On March 27, 2020, the President signed the Coronavirus Aid, Relief, and Economic Security Act of 2020 (the “CARES Act”) into law. Section 1102 of the CARES Act temporarily permits the SBA to guarantee 100% of loans granted under the Paycheck Protection Program (“PPP”). The PPP is a loan guarantee program, administered by the United States Treasury and SBA, through which financial institutions can make forgivable loans to small business concerns, business concerns with fewer than 500 employees, and certain other eligible borrowers. Section 1106 of the CARES Act provides for forgiveness of up to the full principal amount of qualifying loans guaranteed under the PPP.

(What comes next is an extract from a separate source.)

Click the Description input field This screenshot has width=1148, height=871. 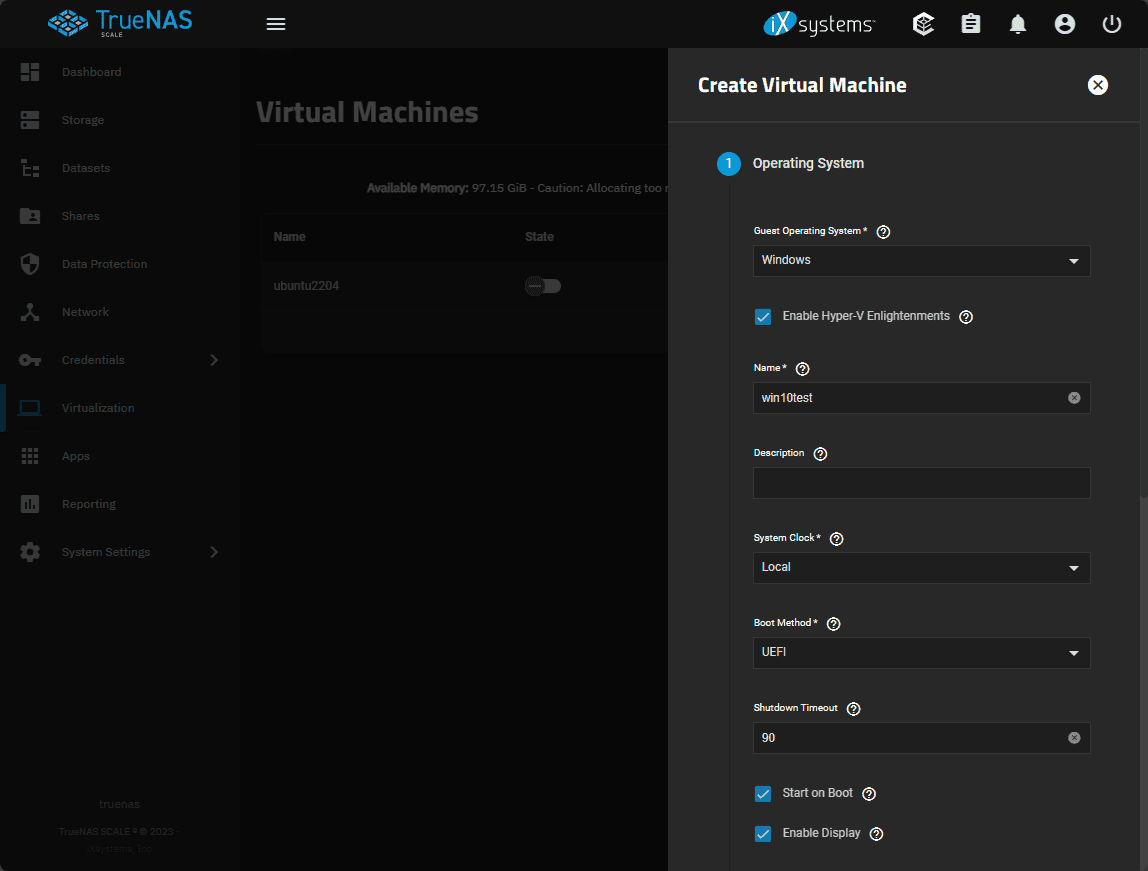tap(921, 483)

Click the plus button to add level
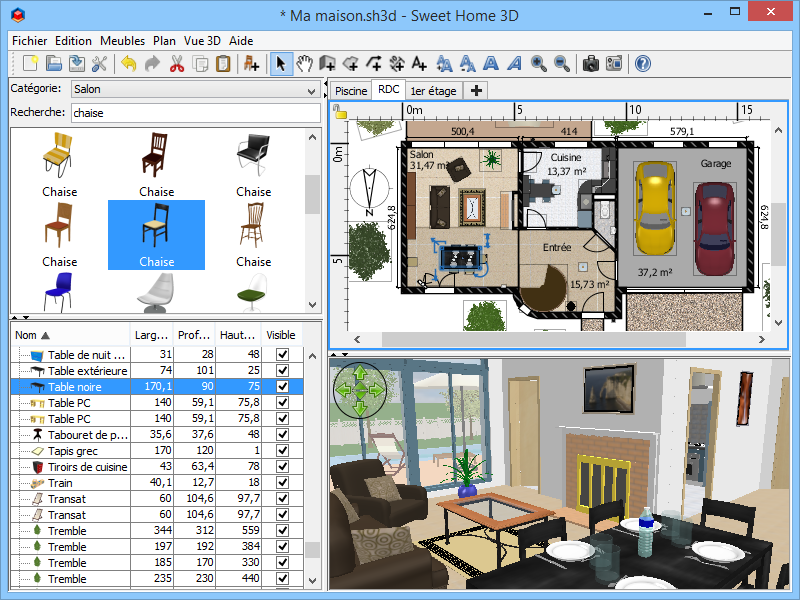(x=477, y=91)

On April 14, 2020, SBA posted an interim final rule (the “April 14 IFR”) that, among other things, provided guidance for individuals with self-employment income. This interim final rule stated that partners in partnerships (including members of limited liability companies that elect to be treated as partnerships) should include their individual share of partnership profits reported as self-employment income (up to $100,000) in the applicable partnership’s loan application and should not apply for loans separately as self-employed individuals.

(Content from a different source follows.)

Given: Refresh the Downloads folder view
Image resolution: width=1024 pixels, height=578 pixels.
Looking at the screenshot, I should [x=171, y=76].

On April 27, 2020, SBA posted an interim final rule (the “April 27 IFR”) that provided alternative criteria for calculating the maximum loan amount for PPP loans issued to seasonal employers, which expanded the time period at which seasonal employers could look in order to (i) calculate average monthly payroll expenses and (ii) determine whether a seasonal employer was operational when applying for a loan under the PPP.
Interim Final Rule on Loan Increases
On May 13, 2020, the SBA posted an Interim Final Rule on Loan Increases (the “IFR on Loan Increases”) that supplements previous guidance for borrowers who are partnerships (and LLCs treated as partnerships) or seasonal employers. This new guidance could result in additional PPP funds being allocated to such borrowers. PPP loans that were previously approved and/or disbursed to partnerships or seasonal employers before the April 14 IFR and April 27 IFR were issued may not have been for the full amount for which the borrowers are eligible under the updated guidance.

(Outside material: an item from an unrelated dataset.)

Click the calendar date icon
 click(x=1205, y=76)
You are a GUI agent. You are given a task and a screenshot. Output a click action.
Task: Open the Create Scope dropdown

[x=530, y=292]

The IFR on Loan Increases authorizes PPP lenders to increase existing PPP loans to partnerships or seasonal employers to include amounts to cover partner compensation in accordance with the April 14 IFR, or to permit seasonal employers to calculate their maximum loan amount using the timeframes outlined in the April 27 IFR. However, if (i) a lender has already submitted the SBA Form 1502 report on a PPP loan, or (ii) the deadline by which a lender was required to submit SBA Form 1502 on a particular loan has passed, that loan may not be increased under the IFR on Loan Increases. We recommend discussing the status of SBA Form 1502 with respect to your loan with your lender before considering whether to attempt to increase your loan amount and to determine how much time remains, if any, for you to do so.
In order to apply for a loan increase, borrowers must provide their lenders with the required documentation to support the calculation of the increase. In no event can the increased loan amount exceed the maximum loan amount allowed under the PPP, which is $10 million for an individual borrower or $20 million for a corporate group.
Additionally, although the interim final rule on disbursements requires that lenders disburse PPP loans in a single disbursement, the IFR on Loan Increases authorizes lenders to make an additional disbursement of the increased loan proceeds for PPP loans that are increased pursuant to the IFR on Loan Increases but which have already been disbursed. Lenders should make any such additional disbursements prior to their submission of SBA Form 1502.
 SBA Form 1502 is a form on which PPP lenders report on PPP loans and collect processing fees on fully-disbursed loans. Lenders must electronically upload SBA Form 1502 within twenty calendar days after a PPP loan is approved or, for loans approved before availability of the updated SBA Form 1502, by May 22, 2020.